1. AI-assisted robotic surgery
With an estimated value of $40 billion to healthcare, robots can analyze data from pre-op medical records to guide a surgeon’s instrument during surgery, which can lead to a 21% reduction in a patient’s hospital stay. Robot-assisted surgery is considered “minimally invasive” so patients won’t need to heal from large incisions. Via artificial intelligence, robots can use data from past operations to inform new surgical techniques. The positive results are indeed promising. One study that involved 379 orthopedic patients found that AI-assisted robotic procedure resulted in five times fewer complications compared to surgeons operating alone. A robot was used on an eye surgery for the first time, and the most advanced surgical robot, the Da Vinci allows doctors to perform complex procedures with greater control than conventional approaches. Heart surgeons are assisted Heartlander, a miniature robot, that enters a small incision on the chest to perform mapping and therapy over the surface of the heart.
2. Virtual nursing assistants
From interacting with patients to directing patients to the most effective care setting, virtual nursing assistants could save the healthcare industry $20 billion annually. Since virtual nurses are available 24/7, they can answer questions, monitor patients and provide quick answers. Most applications of virtual nursing assistants today allow for more regular communication between patients and care providers between office visits to prevent hospital readmission or unnecessary hospital visits. Care Angel’s virtual nurse assistant can even provide wellness checks through voice and AI.
3. Aid clinical judgment or diagnosis
Admittedly, using AI to diagnose patients is undoubtedly in its infancy, but there have been some exciting use cases. A Stanford University study tested an AI algorithm to detect skin cancers against dermatologists, and it performed at the level of the humans. A Danish AI software company tested its deep-learning program by having a computer eavesdrop while human dispatchers took emergency calls. The algorithm analyzed what a person says, the tone of voice and background noise and detected cardiac arrests with a 93% success rate compared to 73% for humans. Baidu Research recently announced that the results of early tests on its deep learning algorithm indicate that it can outperform humans when identifying breast cancer metastasis. Prime minister Theresa May announced an AI revolution would help the National Health Service (NHS), the UK’s healthcare system, predict those in an early stage of cancer to ultimately prevent thousands of cancer-related deaths by 2033. The algorithms will examine medical records, habits and genetic information pooled from health charities, the NHS and AI.

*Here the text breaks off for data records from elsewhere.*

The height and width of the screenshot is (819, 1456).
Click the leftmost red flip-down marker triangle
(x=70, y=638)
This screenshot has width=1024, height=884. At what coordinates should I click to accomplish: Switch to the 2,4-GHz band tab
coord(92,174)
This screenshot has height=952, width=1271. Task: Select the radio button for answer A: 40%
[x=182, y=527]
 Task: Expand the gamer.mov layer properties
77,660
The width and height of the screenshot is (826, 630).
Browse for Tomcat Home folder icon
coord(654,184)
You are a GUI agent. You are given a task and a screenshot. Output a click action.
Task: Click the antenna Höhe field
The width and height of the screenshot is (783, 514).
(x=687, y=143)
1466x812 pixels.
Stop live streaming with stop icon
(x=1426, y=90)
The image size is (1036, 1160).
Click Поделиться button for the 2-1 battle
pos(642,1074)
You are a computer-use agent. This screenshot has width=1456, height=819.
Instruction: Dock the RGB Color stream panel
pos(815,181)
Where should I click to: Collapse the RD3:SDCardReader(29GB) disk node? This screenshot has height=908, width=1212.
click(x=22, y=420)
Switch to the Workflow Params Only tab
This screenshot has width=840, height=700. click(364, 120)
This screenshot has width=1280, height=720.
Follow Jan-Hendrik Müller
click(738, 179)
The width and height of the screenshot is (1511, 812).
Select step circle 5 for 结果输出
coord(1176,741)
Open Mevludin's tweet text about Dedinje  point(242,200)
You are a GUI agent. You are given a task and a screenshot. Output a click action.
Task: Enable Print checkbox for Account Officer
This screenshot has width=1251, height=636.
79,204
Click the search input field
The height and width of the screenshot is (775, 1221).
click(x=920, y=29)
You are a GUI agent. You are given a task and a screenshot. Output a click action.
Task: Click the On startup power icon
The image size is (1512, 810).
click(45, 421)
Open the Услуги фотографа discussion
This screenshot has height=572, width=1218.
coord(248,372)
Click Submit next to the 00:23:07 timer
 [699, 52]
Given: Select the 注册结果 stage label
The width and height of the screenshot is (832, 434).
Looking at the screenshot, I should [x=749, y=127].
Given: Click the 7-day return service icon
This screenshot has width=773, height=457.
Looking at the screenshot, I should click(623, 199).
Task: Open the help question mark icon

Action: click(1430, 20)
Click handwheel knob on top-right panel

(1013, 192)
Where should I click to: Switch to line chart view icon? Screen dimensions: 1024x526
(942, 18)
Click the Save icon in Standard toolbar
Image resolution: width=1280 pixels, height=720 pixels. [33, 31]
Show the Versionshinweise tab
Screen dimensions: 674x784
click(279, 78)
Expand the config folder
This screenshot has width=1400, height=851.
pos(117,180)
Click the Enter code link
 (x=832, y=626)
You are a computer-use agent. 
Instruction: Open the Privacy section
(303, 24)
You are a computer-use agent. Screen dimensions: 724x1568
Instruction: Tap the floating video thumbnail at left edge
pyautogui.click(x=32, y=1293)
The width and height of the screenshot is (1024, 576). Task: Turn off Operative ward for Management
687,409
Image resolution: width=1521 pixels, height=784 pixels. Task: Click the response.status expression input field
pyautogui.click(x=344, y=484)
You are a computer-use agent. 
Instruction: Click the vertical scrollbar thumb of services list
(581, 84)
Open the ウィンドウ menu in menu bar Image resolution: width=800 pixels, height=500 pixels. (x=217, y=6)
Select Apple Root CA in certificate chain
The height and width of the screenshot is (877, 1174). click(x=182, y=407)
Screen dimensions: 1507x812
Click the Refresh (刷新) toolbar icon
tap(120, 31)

4. Workflow and administrative tasks
Another way AI can impact healthcare is to automate administrative tasks. It is expected that this could result in $18 billion in savings for the healthcare industry as machines can help doctors, nurses and other providers save time on tasks. Technology such as voice-to-text transcriptions could help order tests, prescribe medications and write chart notes. One example of using AI to support admin tasks is a partnership between the Cleveland Clinic and IBM that uses IBM’s Watson to mine big data and help physicians provide a personalized and more efficient treatment experience. One way Watson supports physicians is being able to analyze thousands of medical papers using natural language processing to inform treatment plans.
5. Image analysis
Currently, image analysis is very time consuming for human providers, but an MIT-led research team developed a machine-learning algorithm that can analyze 3D scans up to 1,000 times faster than what is possible today. This near real-time assessment can provide critical input for surgeons who are operating. It is also hoped that AI can help to improve the next generation of radiology tools that don’t rely on tissue samples. Additionally, AI image analysis could support remote areas that don’t have easy access to healthcare providers and even make telemedicine more effective as patients can use their camera phones to send in pics of rashes, cuts or bruises to determine what care is necessary.
In the very complex world of healthcare, AI tools can support human providers to provide faster service, diagnose issues and analyze data to identify trends or genetic information that would predispose someone to a particular disease. When saving minutes can mean saving lives, AI and machine learning can be transformative not only for healthcare but for every single patient.